The orexin system has been implicated in sleep and metabolic disorders. Canine narcolepsy is caused by a mutation in the orexin receptor-2 gene (14). Orexin knockout mice have narcoleptic symptoms, whereas mice with their orexin neurons ablated display additional symptoms like hypophagia and severe obesity. Some human narcoleptic patients have undetectable levels of orexin in their cerebrospinal fluid (15), though the plasma levels of orexin remain normal (16). Suvorexant, a selective dual orexin receptor antagonist, was approved by the US Food and Drug Administration for treatment of insomnia in 2014 (17). Although small molecule agonists of orexin receptor-2 have been reported to ameliorate narcolepsy–cataplexy symptoms in mouse models (18), there has been no clinical trial thus far.

Orexin neurons may play a role in the process of general anesthesia, especially during the recovery phase and the transition to wakefulness. With intracerebroventricular (ICV) injection or direct microinjection of orexin into certain brain regions, previous studies have shown that local infusion of orexin can shorten the emergence time from i.v. or inhalational anesthesia (19–23). In addition, the orexin system is involved in regulating upper airway patency, autonomic tone, and gastroenteric motility (24). Orexin-deficient animals show attenuated hypercapnia-induced ventilator response and frequent sleep apnea (25). ICV injections of orexin peptides have been shown to increase respiration rate, heart rate, blood pressure, and gastric motility (3, 4, 26). The emergence speed, autonomic stability, airway patency, and gastric motility are all important aspects during the recovery from anesthesia.

• **WORK TO BE COMPLETED**: Summarize the text about the orexin system in two sentences. The data that follows has no connection to the text about the orexin system.

• **DATA UNDER STUDY**:

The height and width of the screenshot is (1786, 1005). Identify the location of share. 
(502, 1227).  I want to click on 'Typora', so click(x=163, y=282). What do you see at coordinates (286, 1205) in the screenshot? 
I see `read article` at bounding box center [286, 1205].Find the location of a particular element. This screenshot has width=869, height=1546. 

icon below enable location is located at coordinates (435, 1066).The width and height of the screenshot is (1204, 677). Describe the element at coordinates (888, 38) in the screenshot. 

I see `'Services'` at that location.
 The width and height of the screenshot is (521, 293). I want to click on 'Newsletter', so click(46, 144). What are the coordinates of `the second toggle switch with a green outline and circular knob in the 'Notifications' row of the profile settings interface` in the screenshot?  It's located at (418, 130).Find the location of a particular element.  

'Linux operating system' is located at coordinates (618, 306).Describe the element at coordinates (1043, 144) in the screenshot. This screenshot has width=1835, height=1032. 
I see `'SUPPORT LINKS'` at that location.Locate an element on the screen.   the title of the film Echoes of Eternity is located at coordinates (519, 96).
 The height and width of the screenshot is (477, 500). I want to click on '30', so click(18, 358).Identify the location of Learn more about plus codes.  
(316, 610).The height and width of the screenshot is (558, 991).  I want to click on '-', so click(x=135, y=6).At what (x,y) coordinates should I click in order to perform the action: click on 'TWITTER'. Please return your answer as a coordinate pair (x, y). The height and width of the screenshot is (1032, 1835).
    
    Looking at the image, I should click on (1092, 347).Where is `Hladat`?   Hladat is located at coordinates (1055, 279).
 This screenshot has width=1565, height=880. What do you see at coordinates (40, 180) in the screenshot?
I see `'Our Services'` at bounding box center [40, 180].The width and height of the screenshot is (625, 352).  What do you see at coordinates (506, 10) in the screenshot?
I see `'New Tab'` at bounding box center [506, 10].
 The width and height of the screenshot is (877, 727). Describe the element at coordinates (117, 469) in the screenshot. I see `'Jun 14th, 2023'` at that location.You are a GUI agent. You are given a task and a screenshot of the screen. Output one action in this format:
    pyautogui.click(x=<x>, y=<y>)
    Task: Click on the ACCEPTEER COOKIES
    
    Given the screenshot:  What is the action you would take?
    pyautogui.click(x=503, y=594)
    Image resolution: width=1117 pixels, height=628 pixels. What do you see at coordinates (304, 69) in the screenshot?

• **ANSWER BELOW**: The orexin system is linked to sleep and metabolic disorders: a mutation in the orexin receptor-2 gene causes canine narcolepsy, some human narcoleptic patients have undetectable orexin in their cerebrospinal fluid, and the dual orexin receptor antagonist suvorexant was approved by the US Food and Drug Administration for insomnia in 2014. Orexin neurons may also play a role in recovery from general anesthesia, since earlier studies showed that local infusion of orexin can shorten emergence time, and the orexin system is involved in regulating upper airway patency, autonomic tone, and gastroenteric motility.